■ WRITTEN PROBLEM 1:
Answer these questions about the text on making change:
(a) Which coins make up the set of New Zealand coins?
(b) How much change is received when $1 is tendered for a 55c payment?
(c) What quantity is the problem concerned with minimizing?
■ WRITTEN PROBLEM 2: Summarize the text on making change in two sentences.
■ WRITTEN PROBLEM 3: Rewrite the passage of the text on making change starting with "Given an amount" and going on through "is another story.", putting "purses" in place of "wallets".

■ TEXT TO READ:
Making Change 

Given an amount of money and unlimited (almost) numbers of coins (we will ignore notes for this problem) we know that an amount of money may be made up in a variety of ways. A more interesting problem arises when goods are bought and need to be paid for, with the possibility that change may need to be given. Given the finite resources of most wallets nowadays, we are constrained in the number of ways in which we can make up an amount to pay for our purchases--assuming that we can make up the amount in the first place, but that is another story.

The problem we will be concerned with will be to minimise the number of coins that change hands at such a transaction, given that the shopkeeper has an adequate supply of all coins. (The set of New Zealand coins comprises 5c, 10c, 20c, 50c, $1 and $2.) Thus if we need to pay 55c, and we do not hold a 50c coin, we could pay this as 2*20c + 10c + 5c to make a total of 4 coins. If we tender $1 we will receive 45c in change which also involves 4 coins, but if we tender $1.05 ($1 + 5c), we get 50c change and the total number of coins that changes hands is only 3.

■ Interface element records:
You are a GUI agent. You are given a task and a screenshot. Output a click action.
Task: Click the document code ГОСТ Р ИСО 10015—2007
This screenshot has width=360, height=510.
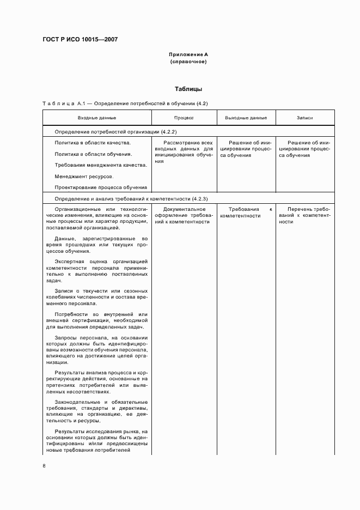(80, 40)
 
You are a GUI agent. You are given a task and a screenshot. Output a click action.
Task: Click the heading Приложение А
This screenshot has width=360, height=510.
(188, 54)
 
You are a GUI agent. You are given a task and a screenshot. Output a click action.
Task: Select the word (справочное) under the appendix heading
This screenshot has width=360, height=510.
(188, 62)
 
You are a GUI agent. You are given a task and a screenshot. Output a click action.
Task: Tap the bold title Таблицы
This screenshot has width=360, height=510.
(188, 89)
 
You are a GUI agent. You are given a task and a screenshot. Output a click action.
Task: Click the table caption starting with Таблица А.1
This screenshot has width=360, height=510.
(125, 103)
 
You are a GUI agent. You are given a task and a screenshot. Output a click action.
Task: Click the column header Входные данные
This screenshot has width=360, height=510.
(97, 118)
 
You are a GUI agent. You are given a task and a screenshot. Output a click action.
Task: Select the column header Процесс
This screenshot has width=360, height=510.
(184, 118)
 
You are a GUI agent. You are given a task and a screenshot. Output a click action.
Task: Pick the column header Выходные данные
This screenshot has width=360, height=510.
(246, 118)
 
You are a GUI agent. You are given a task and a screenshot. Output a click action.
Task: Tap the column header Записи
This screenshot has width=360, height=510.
(304, 118)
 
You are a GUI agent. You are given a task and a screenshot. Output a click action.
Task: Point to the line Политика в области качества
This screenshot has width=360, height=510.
(93, 143)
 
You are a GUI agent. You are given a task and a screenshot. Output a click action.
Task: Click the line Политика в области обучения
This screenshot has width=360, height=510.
(93, 154)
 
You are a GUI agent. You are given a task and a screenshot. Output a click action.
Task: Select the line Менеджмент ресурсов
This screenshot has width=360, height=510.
(84, 177)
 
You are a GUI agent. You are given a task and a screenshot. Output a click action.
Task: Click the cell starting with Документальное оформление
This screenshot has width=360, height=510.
(184, 215)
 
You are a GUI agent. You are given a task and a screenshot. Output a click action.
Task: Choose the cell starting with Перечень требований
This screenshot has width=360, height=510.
(304, 215)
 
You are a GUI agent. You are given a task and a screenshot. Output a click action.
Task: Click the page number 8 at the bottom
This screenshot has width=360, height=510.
(44, 466)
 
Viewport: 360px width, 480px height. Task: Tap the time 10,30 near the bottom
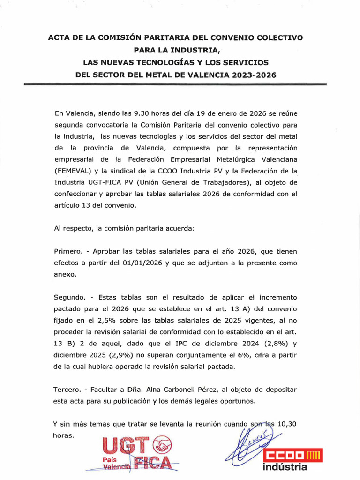287,424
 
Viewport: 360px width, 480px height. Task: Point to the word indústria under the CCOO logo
285,467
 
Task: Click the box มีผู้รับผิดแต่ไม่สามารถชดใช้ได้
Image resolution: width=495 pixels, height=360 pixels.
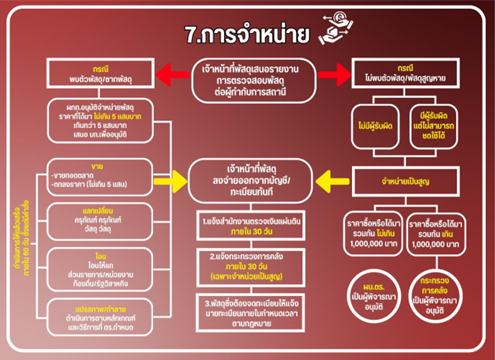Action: (438, 122)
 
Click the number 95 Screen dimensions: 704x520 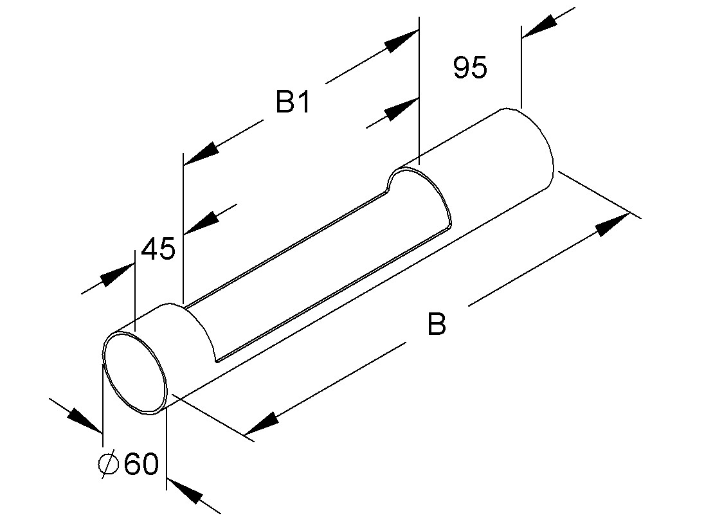pos(469,67)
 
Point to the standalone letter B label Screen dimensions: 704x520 pos(437,324)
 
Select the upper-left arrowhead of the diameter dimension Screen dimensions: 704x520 pos(84,420)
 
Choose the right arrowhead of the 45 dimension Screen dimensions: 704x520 pos(201,222)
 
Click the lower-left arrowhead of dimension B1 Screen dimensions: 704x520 pos(201,153)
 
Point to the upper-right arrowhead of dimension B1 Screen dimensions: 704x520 pos(401,41)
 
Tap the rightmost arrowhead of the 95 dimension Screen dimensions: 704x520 pos(539,26)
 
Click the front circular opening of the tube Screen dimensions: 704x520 pos(135,372)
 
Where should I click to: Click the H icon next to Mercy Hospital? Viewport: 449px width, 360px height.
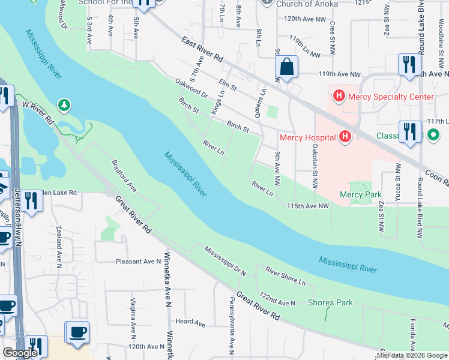pos(345,137)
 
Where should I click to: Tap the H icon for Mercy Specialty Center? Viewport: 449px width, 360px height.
pos(339,96)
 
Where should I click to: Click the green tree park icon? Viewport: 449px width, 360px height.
pos(64,106)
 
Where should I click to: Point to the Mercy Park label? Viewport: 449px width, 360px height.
pos(360,194)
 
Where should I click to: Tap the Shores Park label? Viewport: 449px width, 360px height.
pos(330,302)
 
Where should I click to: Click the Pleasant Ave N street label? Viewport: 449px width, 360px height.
pos(137,262)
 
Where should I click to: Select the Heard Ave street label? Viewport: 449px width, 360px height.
pos(190,322)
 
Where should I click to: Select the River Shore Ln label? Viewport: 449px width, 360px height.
pos(286,277)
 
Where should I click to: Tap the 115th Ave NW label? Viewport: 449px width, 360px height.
pos(309,206)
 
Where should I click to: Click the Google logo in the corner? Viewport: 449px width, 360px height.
pos(20,353)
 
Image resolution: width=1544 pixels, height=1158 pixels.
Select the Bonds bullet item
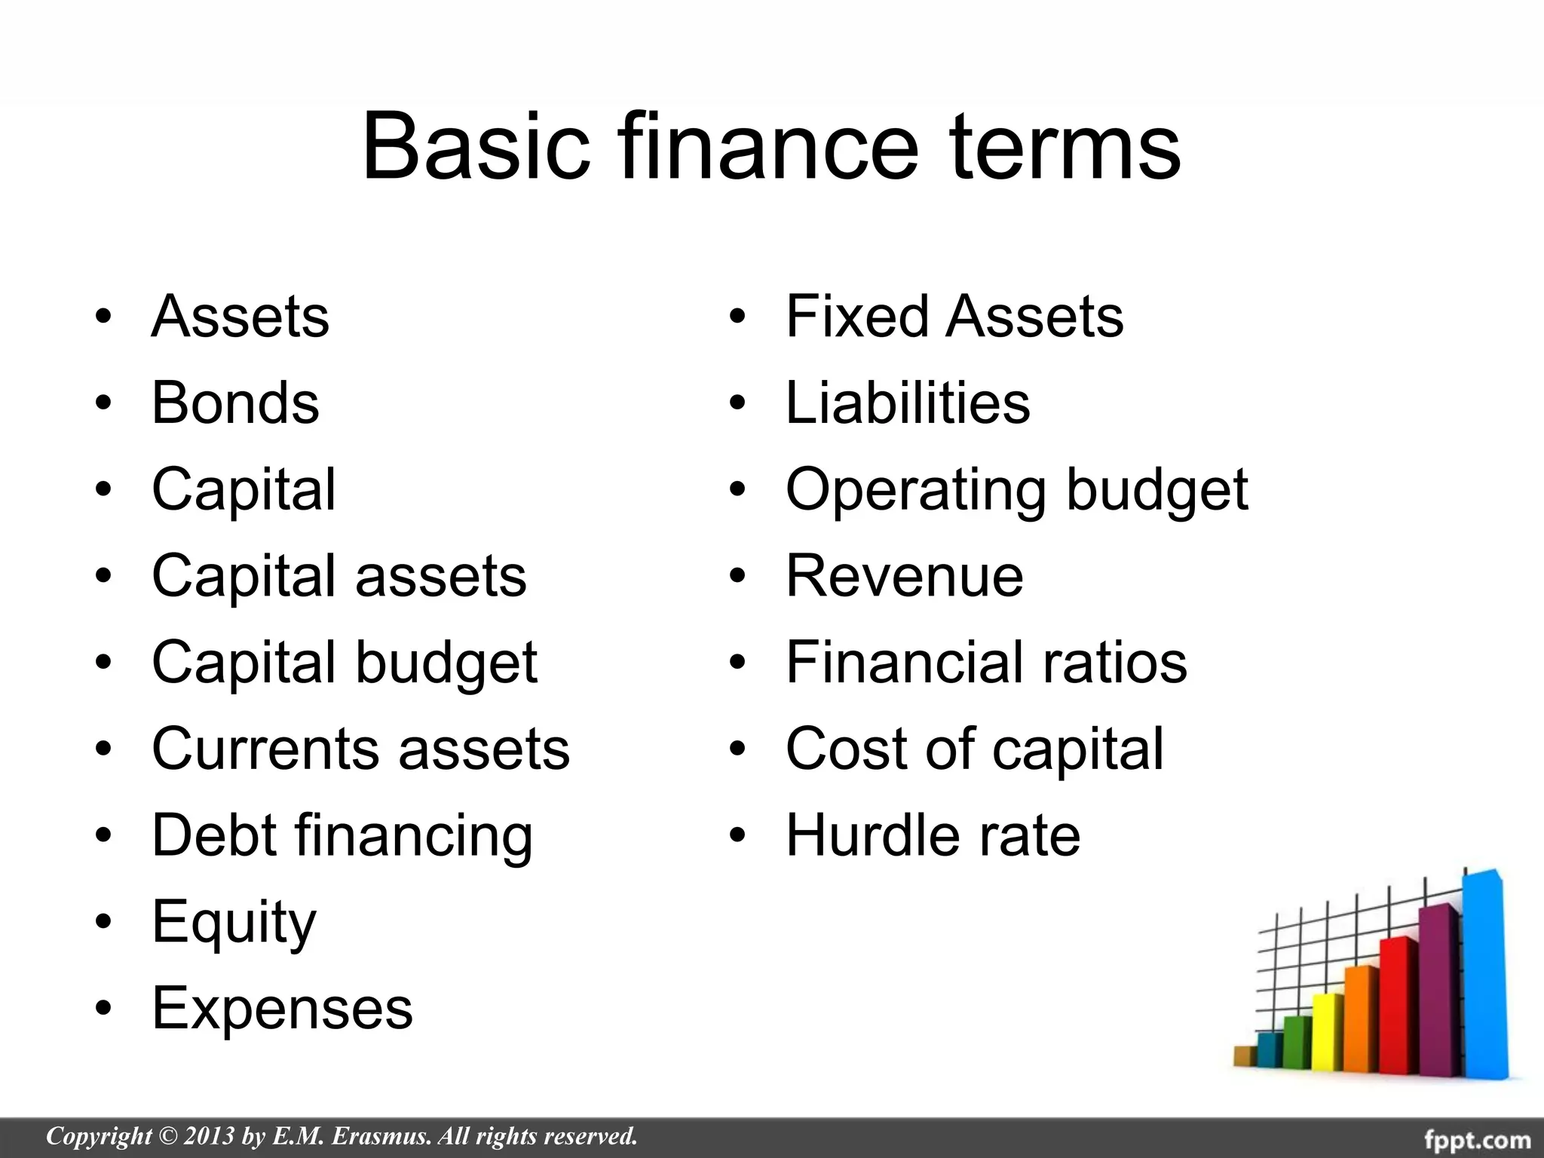coord(235,403)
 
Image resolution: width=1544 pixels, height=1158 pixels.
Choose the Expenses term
coord(282,1009)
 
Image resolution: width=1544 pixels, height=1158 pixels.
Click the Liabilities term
coord(907,403)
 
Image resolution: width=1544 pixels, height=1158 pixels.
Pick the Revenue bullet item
coord(904,576)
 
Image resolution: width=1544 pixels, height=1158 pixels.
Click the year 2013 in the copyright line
coord(208,1136)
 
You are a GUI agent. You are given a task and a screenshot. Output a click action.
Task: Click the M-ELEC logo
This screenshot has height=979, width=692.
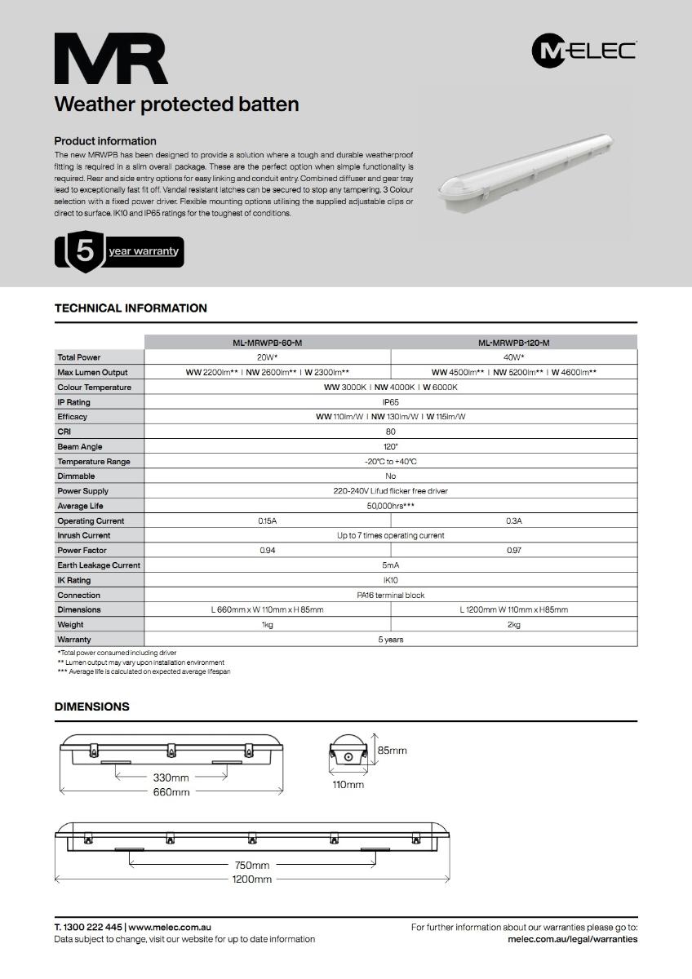click(583, 51)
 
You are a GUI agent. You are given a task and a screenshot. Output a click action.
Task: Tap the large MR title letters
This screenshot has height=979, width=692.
click(111, 59)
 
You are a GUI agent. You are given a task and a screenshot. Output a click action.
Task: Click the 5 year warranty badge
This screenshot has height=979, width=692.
click(119, 251)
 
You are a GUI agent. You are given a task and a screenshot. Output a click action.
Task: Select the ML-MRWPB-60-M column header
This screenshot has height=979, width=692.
click(268, 343)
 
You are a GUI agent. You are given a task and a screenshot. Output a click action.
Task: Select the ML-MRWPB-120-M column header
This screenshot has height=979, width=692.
click(514, 343)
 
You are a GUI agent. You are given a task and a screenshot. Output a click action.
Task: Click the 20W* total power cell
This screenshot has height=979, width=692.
click(268, 357)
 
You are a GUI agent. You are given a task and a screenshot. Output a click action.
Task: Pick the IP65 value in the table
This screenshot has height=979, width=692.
click(391, 402)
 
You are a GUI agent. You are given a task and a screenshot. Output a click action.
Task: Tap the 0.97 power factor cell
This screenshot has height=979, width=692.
click(514, 551)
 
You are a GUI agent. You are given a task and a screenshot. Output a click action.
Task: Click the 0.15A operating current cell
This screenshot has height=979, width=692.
click(268, 521)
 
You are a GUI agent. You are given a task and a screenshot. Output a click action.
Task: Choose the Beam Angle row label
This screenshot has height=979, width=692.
click(80, 447)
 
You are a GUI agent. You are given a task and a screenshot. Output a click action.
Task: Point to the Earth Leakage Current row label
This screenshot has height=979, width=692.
click(99, 565)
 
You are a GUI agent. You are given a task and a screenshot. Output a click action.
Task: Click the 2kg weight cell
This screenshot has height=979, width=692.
click(514, 625)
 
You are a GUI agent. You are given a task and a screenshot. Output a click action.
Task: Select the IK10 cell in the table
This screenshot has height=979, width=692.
click(391, 580)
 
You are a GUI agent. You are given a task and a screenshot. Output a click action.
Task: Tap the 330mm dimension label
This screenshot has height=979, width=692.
click(171, 777)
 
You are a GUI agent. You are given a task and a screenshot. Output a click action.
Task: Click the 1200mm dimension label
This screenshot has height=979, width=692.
click(252, 879)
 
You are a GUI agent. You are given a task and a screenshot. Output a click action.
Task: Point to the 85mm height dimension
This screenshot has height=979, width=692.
click(392, 750)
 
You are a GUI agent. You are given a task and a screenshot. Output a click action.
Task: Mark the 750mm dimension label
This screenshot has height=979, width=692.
click(252, 866)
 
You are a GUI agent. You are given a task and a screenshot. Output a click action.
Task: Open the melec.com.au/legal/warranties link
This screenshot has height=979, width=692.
click(572, 939)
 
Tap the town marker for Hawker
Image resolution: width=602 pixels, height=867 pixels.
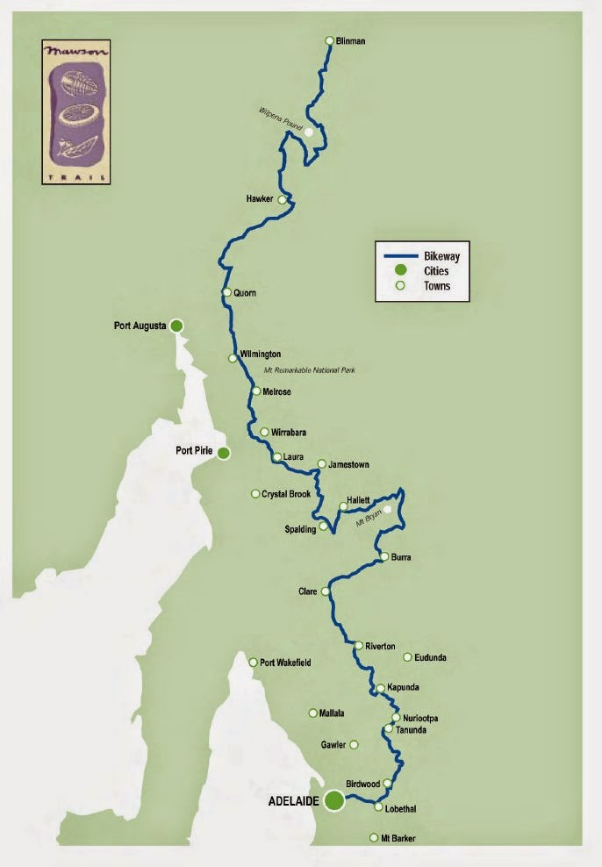(x=282, y=200)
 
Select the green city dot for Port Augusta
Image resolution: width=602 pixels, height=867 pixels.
(x=176, y=326)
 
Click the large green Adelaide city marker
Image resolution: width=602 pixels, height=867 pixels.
(x=333, y=800)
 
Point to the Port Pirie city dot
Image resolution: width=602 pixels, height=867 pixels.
(x=224, y=453)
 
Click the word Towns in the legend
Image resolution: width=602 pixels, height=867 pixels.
(x=437, y=285)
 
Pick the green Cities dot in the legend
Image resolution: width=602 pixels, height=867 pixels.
(x=399, y=270)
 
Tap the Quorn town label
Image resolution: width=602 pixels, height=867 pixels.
(x=245, y=293)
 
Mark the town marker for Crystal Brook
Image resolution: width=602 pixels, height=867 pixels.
(x=255, y=494)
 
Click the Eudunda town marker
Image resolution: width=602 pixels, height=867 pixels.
(x=407, y=656)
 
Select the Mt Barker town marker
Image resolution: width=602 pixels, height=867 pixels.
(x=373, y=838)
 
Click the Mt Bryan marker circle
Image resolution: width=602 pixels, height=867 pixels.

■ RESULT 1:
(a) 5c, 10c, 20c, 50c, $1 and $2.
(b) 45c.
(c) The number of coins that change hands in a transaction, given that the shopkeeper has an adequate supply of all coins.

■ RESULT 2: Because wallets hold limited coins, the ways of making up an amount to pay for purchases are constrained, and the problem is to minimize the number of coins that change hands when the shopkeeper has an adequate supply of all coins. For a 55c payment without a 50c coin, paying exactly or tendering $1 each involves 4 coins, but tendering $1.05 brings 50c in change and only 3 coins.

■ RESULT 3:
Given an amount of money and unlimited (almost) numbers of coins (we will ignore notes for this problem) we know that an amount of money may be made up in a variety of ways. A more interesting problem arises when goods are bought and need to be paid for, with the possibility that change may need to be given. Given the finite resources of most purses nowadays, we are constrained in the number of ways in which we can make up an amount to pay for our purchases--assuming that we can make up the amount in the first place, but that is another story.